DOS people have been using them (via ANSI.SYS) for aeons.  I used
to use these with PC-DOS 3.3 on an ITT XTRA (4.77 MHz) back in
the day.  I'm pretty sure my ITT DOS manual lists them in an
appendix.  They've been around at _least_ that long, so I'm 
sure finding listings of them on the internet is trivial.  I
think they were developed by ANSI way back before ISO was an 
entity of note.  

# For example, ESC-[-32m and ESC-[-33m are two single 
# control sequences.
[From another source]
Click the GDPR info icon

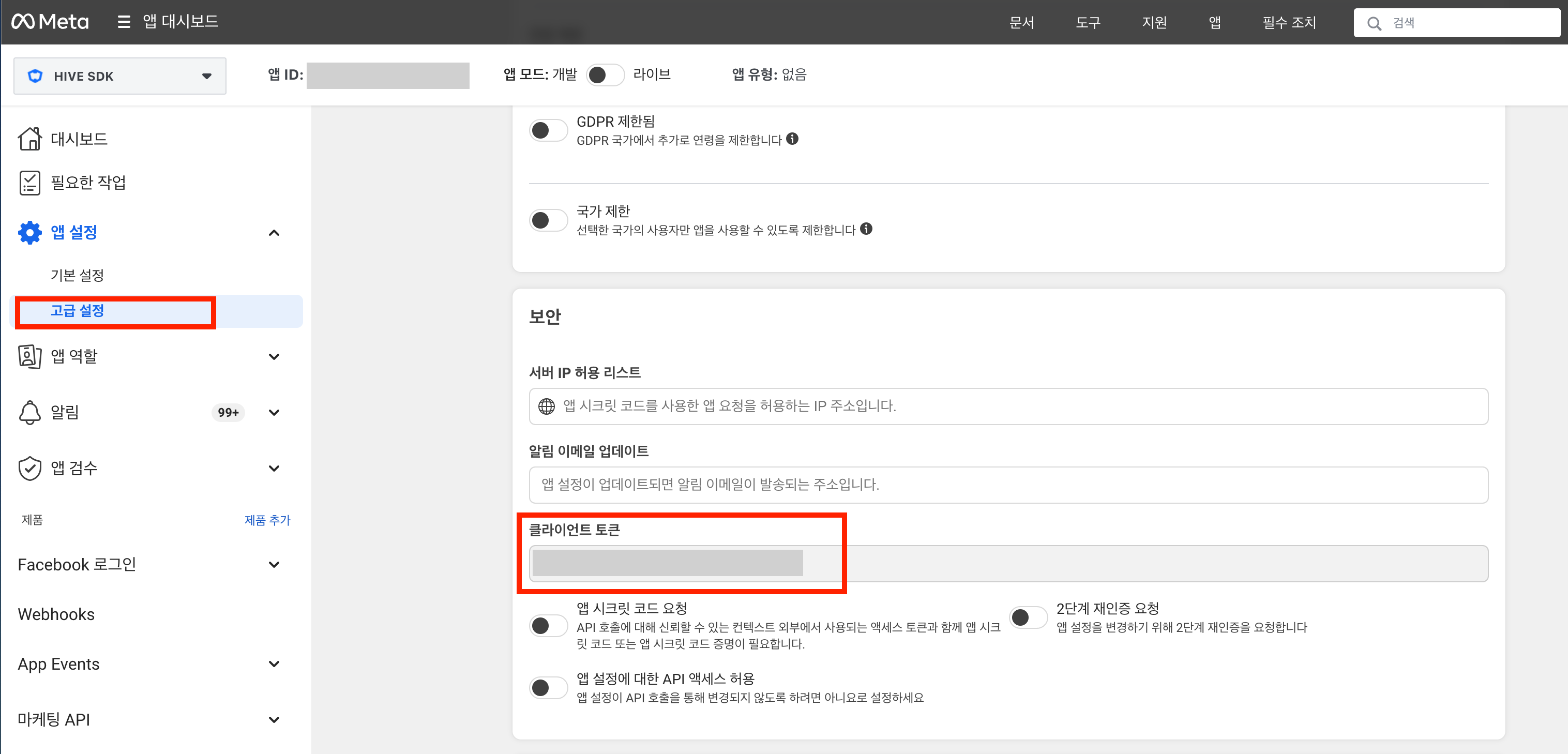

I don't know what they do for sure, but 
# judging from the appearance of the resulting prompt, they 
# change the color. 

Green foreground and yellow foreground, respectively
(although without the bold/high-intensity setting
(ESC[1m) yellow will look more like brown or orange).  

There are also escape sequences for changing the 
background, the cursor position (including remembering
and restoring one position), erasing the whole display
or just one line, and dorking around with remapping 
keyboard scan codes, among other things.  

# The \w, \u, \h, etc. are expanded by the shell. 

These are essentially unrelated, more or less.
Though their usefulness in collaboration with the
escape sequences should be obvious.  (The DOS
equivalents would be $p, $g, $t, and so on, and
those get used together with the escape sequences
also, for similar effects.)

# \033 is ESC. 

It is noteworthy that since COMMAND.COM lacks such
a facility, DOS people had to take a hex editor to
a BAT file in order to insert an ESC and get these
sequences to work.  bash makes this a bit easier.

But the underlying escape sequences are messages
to the terminal, console, terminal emulator, 
telnet app, or whatever.  I think they're pretty
much platform-inspecific and platform-unaware.